- _The exercise_
Update the entries below by replacing "computer-use agent" with "desktop assistant", keeping everything else the same, and give them back without the pictures.

┄┄┄┄┄┄┄┄┄┄

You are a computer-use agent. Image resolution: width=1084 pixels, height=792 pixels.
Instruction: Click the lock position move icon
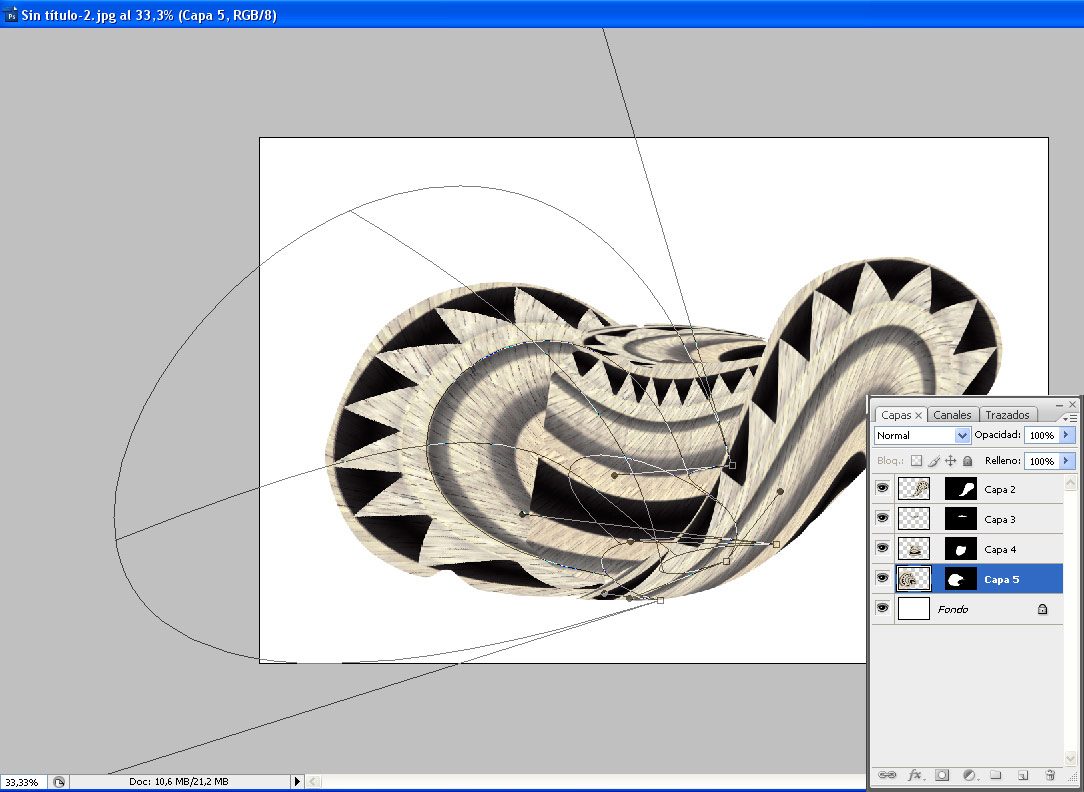[x=951, y=461]
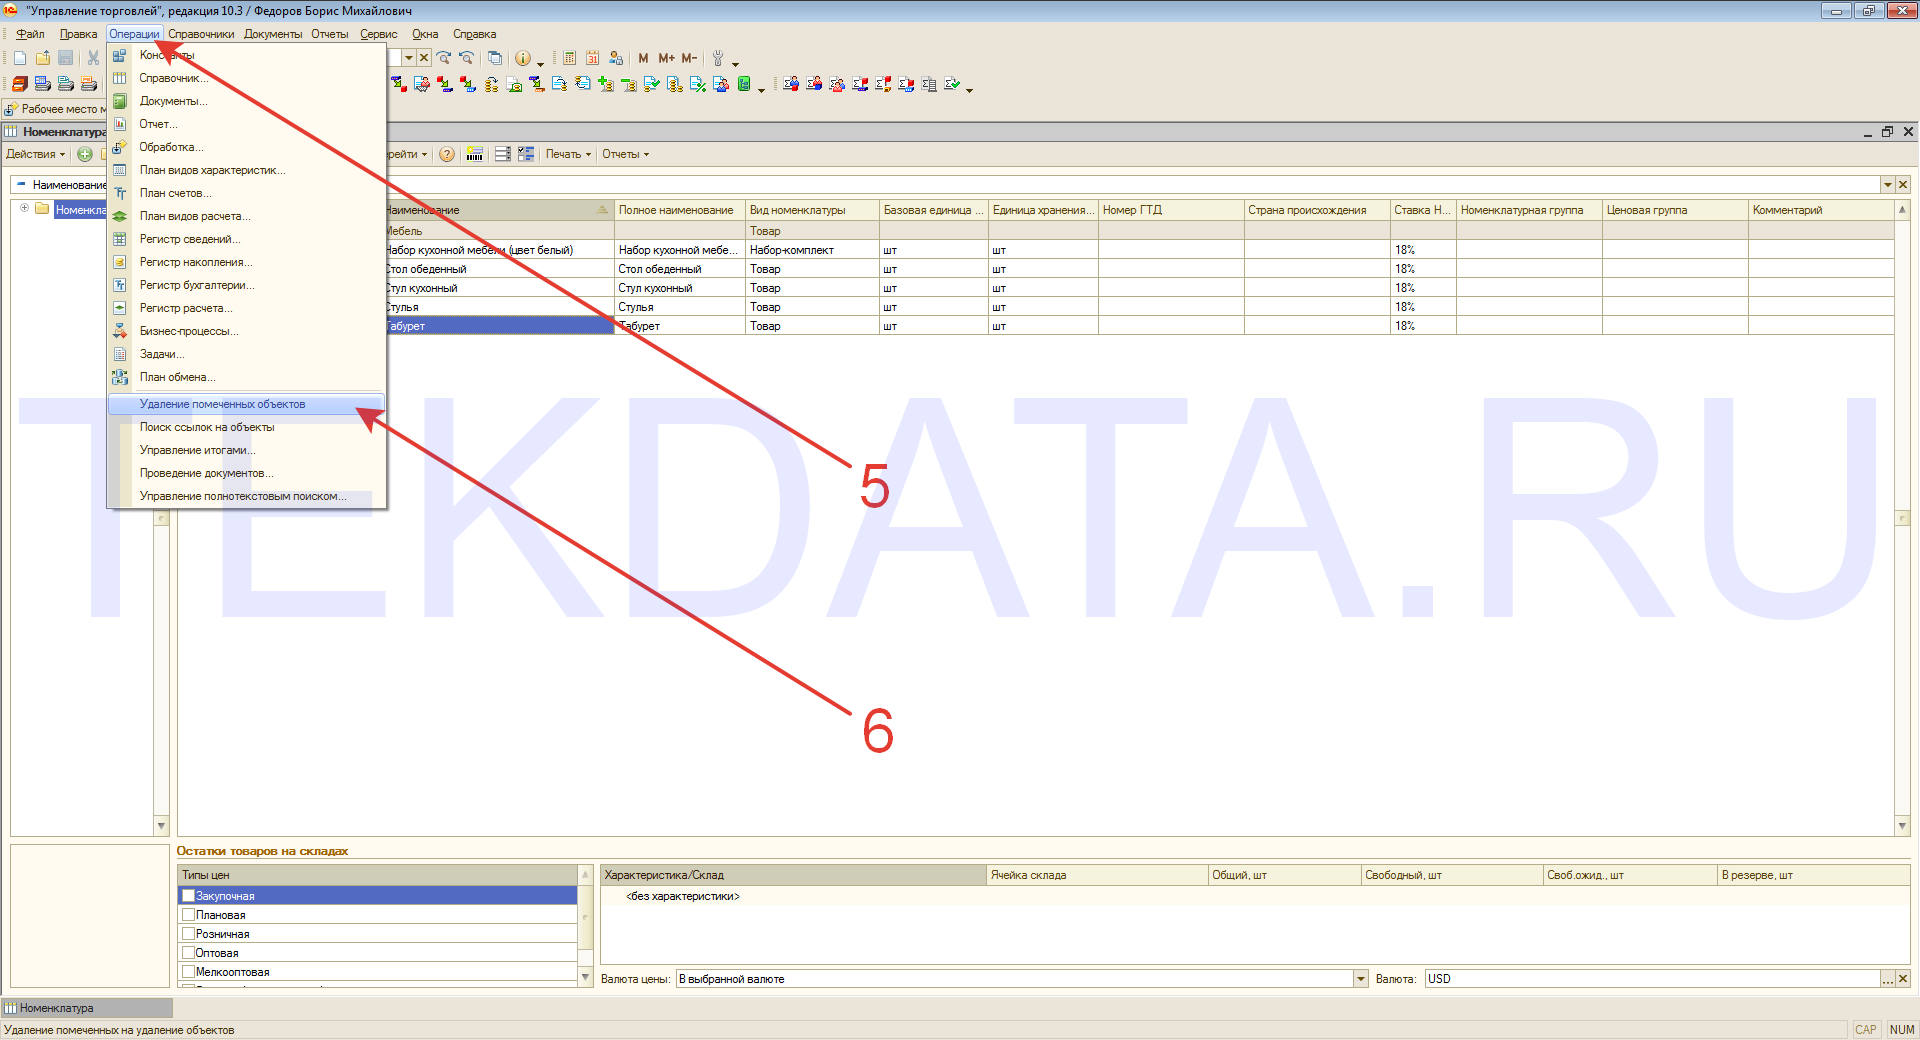Click the calculator icon in the toolbar
Screen dimensions: 1920x1040
tap(569, 58)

┄┄┄┄┄┄┄┄┄┄

- _Expected answer_
You are a desktop assistant. Image resolution: width=1084 pixels, height=792 pixels.
Instruction: Click the lock position move icon
[x=951, y=461]
Click the calculator icon in the toolbar
Screen dimensions: 1920x1040
tap(569, 58)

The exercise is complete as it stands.